I have always said:
“If we ever want to know the truth about something we must simply ask a young child.”
Children naturally tell the truth until taught to do otherwise. They say exactly what is on their mind and exactly what they feel. From temper tantrums to screaming their feelings or simply talking, children have a way of not holding back on their thoughts and feelings.
A young child will tell us if we got a bad hair cut, or if our shoes aren’t working with our attire. They will tell us if we have gained or lost weight, as well as how mom and dad really are. Unless children are being trained to be emotionally dishonest they will most generally tell the truth.
With children being as honest as they are it leaves one to wonder how lying begins.
What creates a liar? And how do we as a society create less liars and instead create more acceptance for others and their emotions?

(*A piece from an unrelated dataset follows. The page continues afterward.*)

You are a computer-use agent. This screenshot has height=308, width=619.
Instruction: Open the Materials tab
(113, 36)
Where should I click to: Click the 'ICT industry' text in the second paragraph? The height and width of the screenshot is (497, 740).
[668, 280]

As people we are taught at a young age to be emotionally dishonest with ourselves. We are told to say please and thank you whether we mean it or not. We are forced to say that we are feeling fine when that may not actually be the case. We are taught not to voice our opinions and at other times told to speak up. All of these things we are taught; when once upon a time we had the ability to be emotionally honest with ourselves and the world around us.
Because we train children and each other to be emotionally dishonest we have more or less created a world of liars. We wonder why people hide from their emotions, and why they lie to themselves. We wonder why people are not honest with people in their lives. When in reality, everyone is just doing what they were taught and told to do.

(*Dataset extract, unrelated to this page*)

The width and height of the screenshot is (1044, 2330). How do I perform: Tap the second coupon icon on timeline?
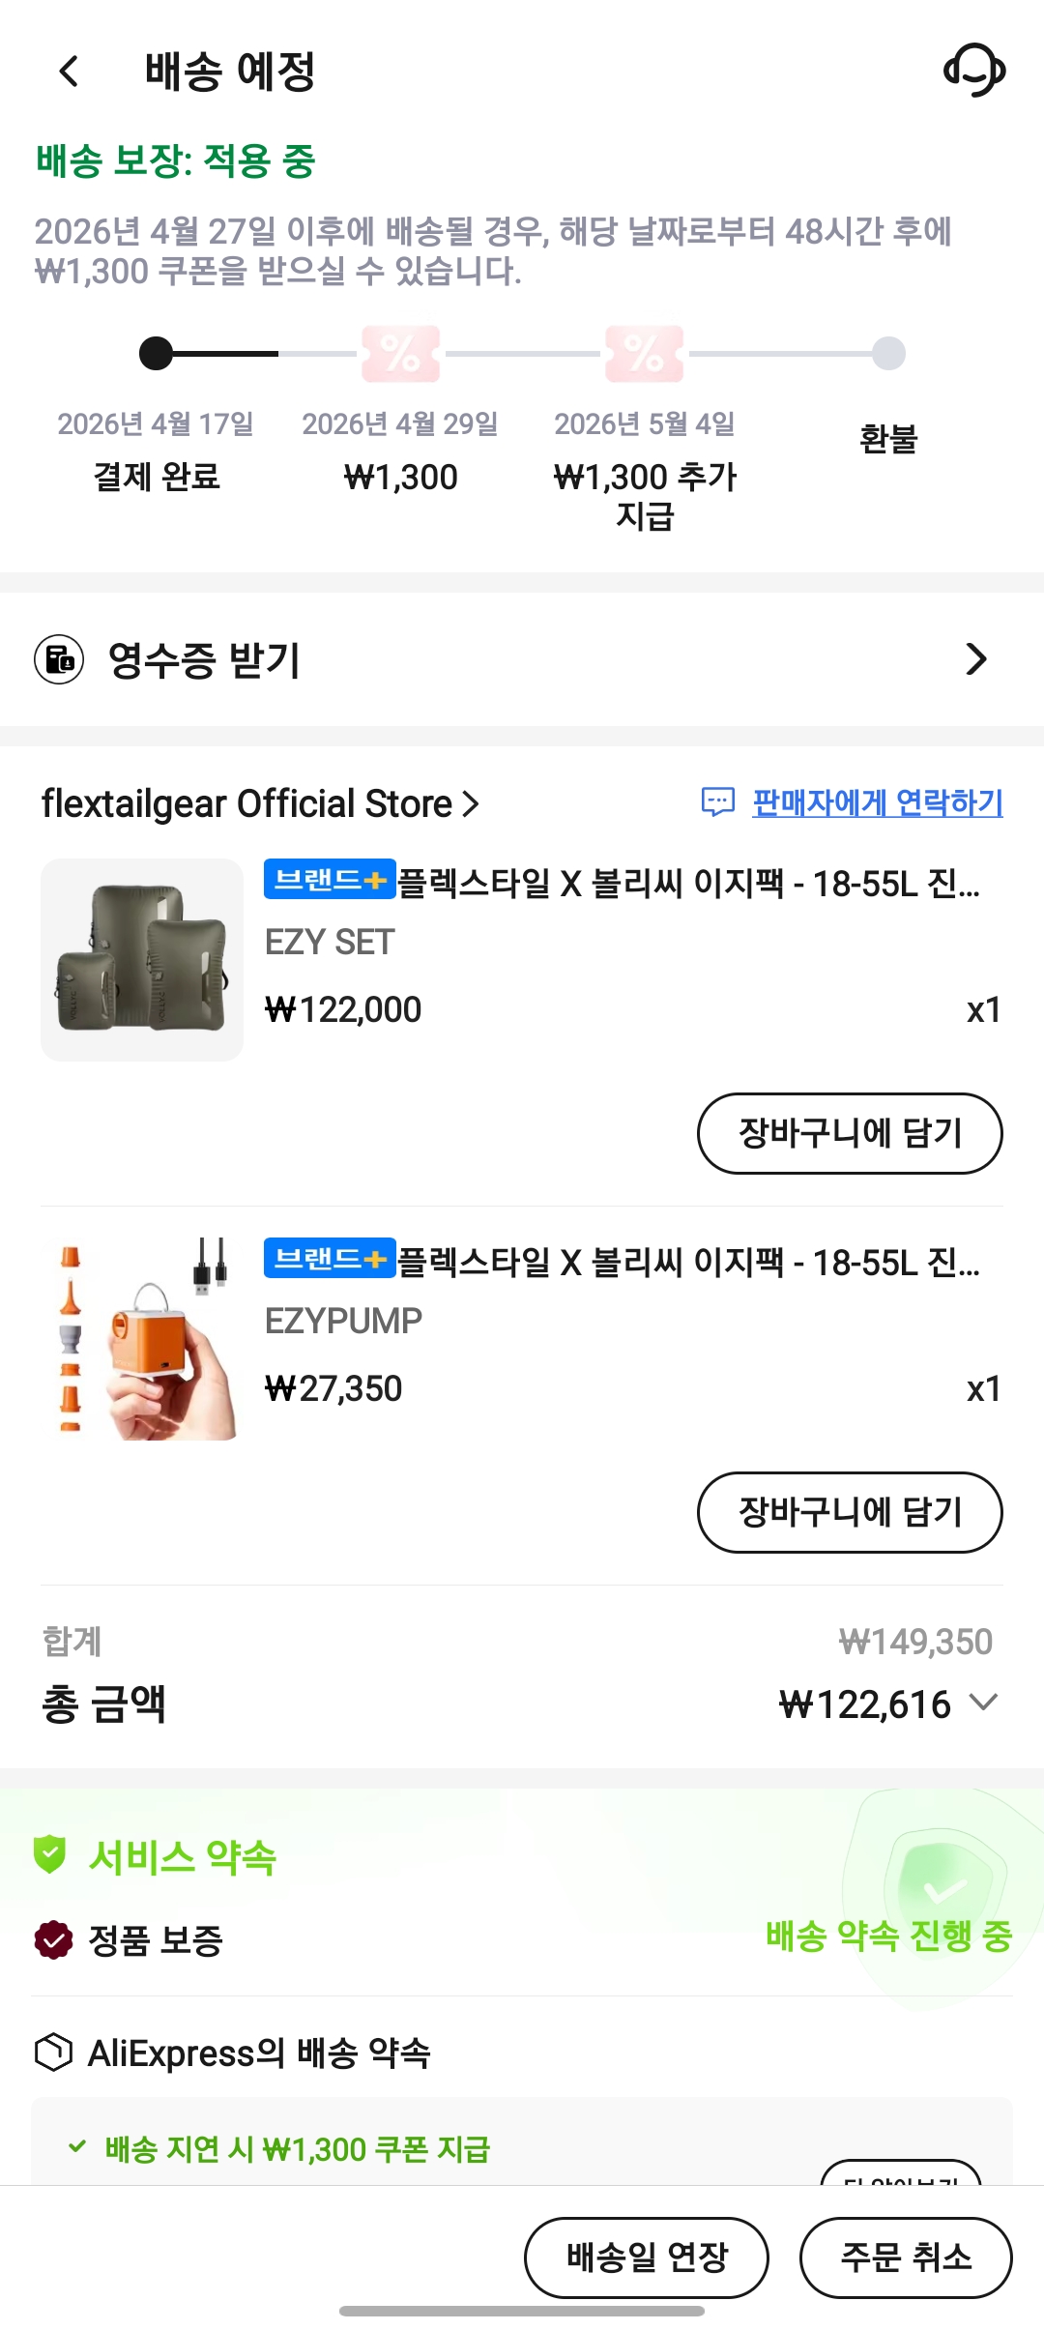pos(645,354)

When we expect someone to think like us, feel like us, and react like we would we are merely creating a person who is afraid to be who they are. This causes a person to build walls and become distant. This puts a gap in the relationship, and is the beginning of not knowing that person anymore. That person begins to find friends and people in the world that accepts him/her as he/she is. They surround themselves with people who make them feel at ease. Somewhere that they do not need to wear a mask. A place where they can simply be themselves.
I will hear parents ask or say: “Who is this child?”, “What happened to him/her?” “I didn’t raise him/her that way!” and a series of other questions or statements when they realize their child has become a manipulative lying teenager. People making these statements are often unaware of their contribution in making that child be emotionally dishonest with himself/herself. Once emotional honesty vs. emotional dishonesty is approached by that parent, it will be easier for that parent to not only cope, but also correct the behavior in the child before it carries over into that child’s adulthood.
Once we grasp the concept of emotional honesty and the benefits of it, it becomes easier to see situations more clearly.